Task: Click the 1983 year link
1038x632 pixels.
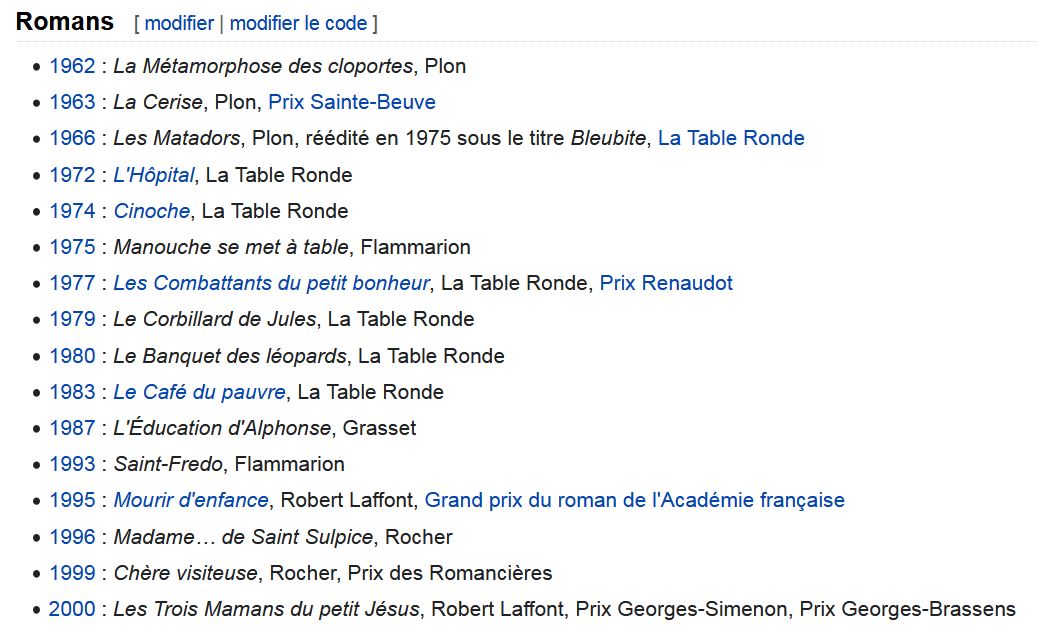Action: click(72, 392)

* * *

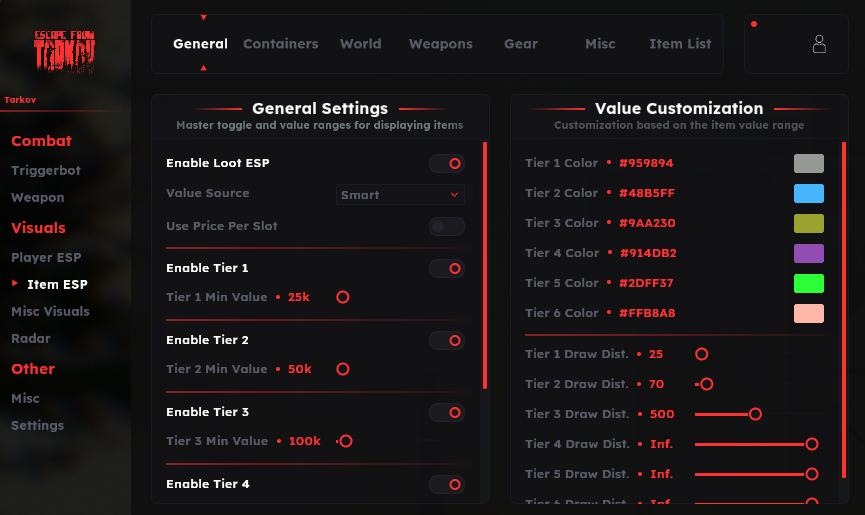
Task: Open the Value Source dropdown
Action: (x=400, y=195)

What you have to do ::
Gather each line of the material above that contains the word "Task", and reproduce those lines unchanged.

Full output ::
Task: Click the 1983 year link
Task: Open the Value Source dropdown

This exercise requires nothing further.